PROBLEM TO SOLVE – Identify the line with "Viewport: 1170px width, 564px"; copy word for word that line and every one after it, to the end of the listing. Exclude pictures.

□ □ □

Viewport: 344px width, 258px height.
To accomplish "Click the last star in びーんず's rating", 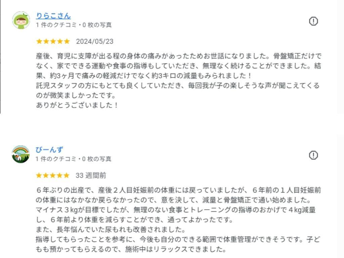I will [67, 175].
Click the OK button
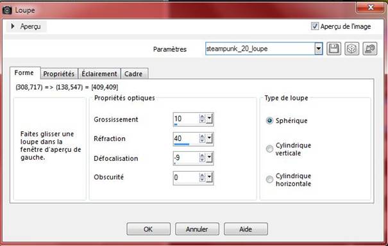 point(149,229)
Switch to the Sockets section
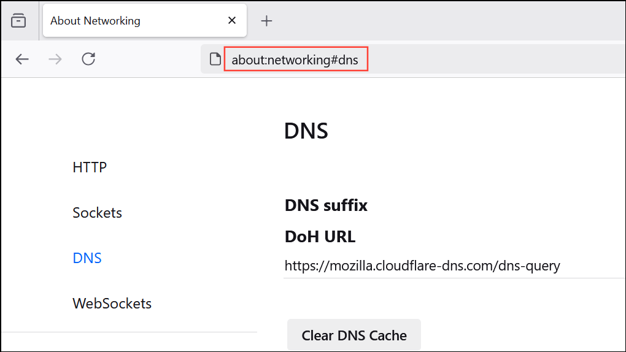Image resolution: width=626 pixels, height=352 pixels. (x=97, y=213)
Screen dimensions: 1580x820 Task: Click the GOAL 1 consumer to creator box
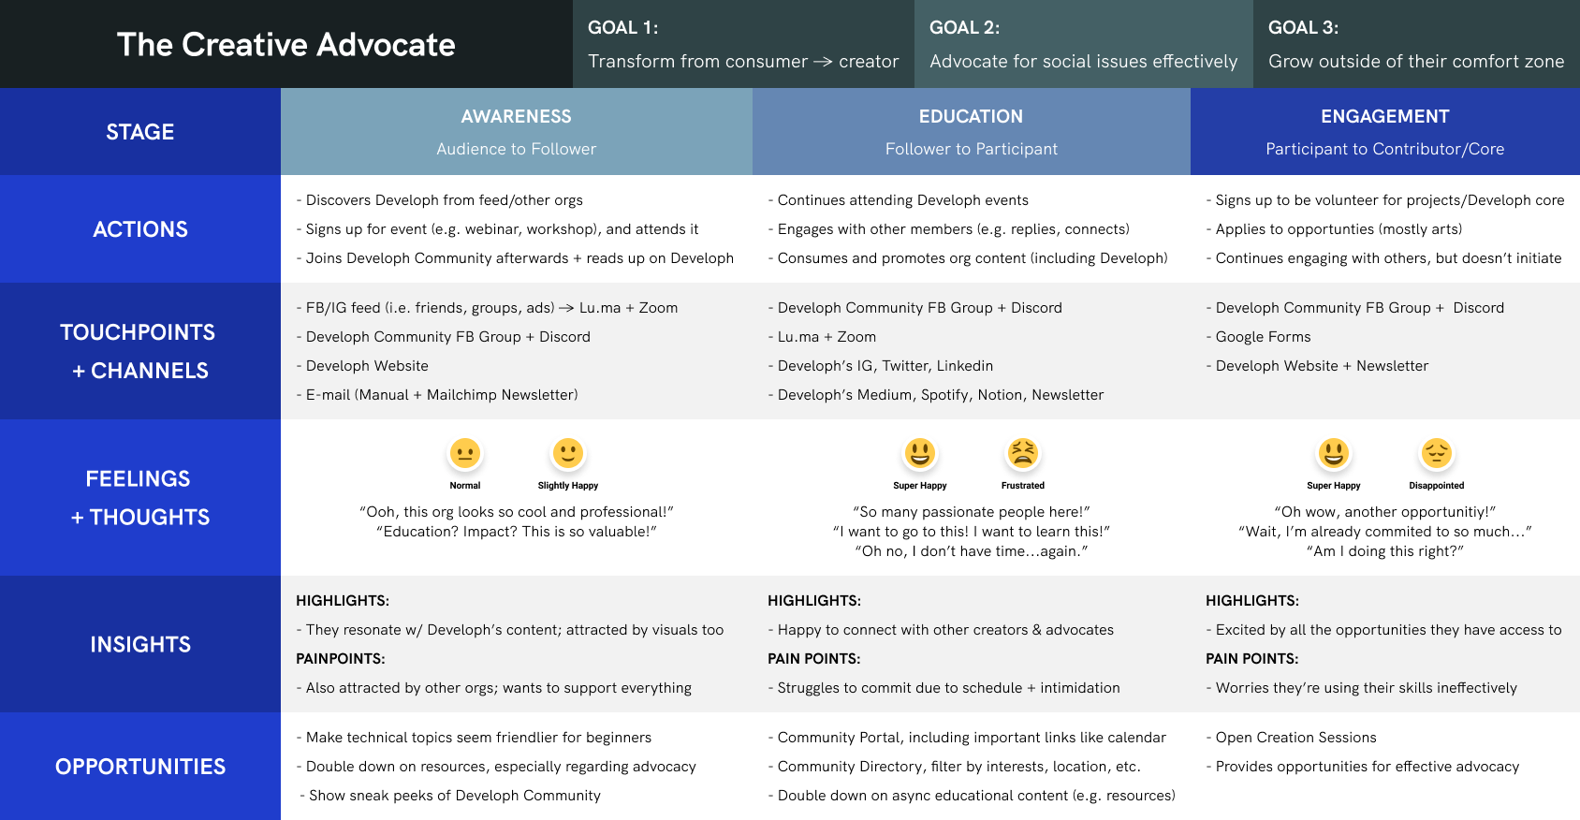[x=743, y=44]
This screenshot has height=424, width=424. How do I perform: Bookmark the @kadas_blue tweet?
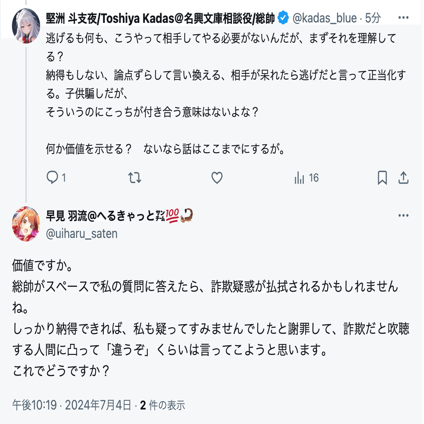pyautogui.click(x=382, y=178)
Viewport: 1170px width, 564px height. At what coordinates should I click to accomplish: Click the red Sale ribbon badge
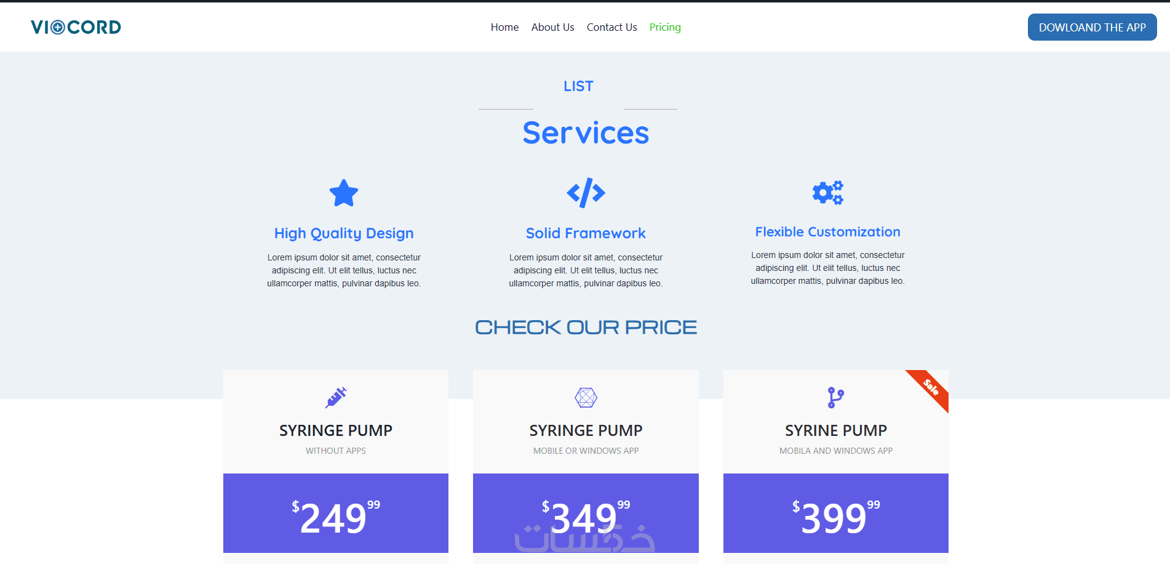coord(931,387)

□ □ □

RESPONSE –
Viewport: 1170px width, 564px height. At what coordinates should I click to accomplish: Click the red Sale ribbon badge
coord(931,387)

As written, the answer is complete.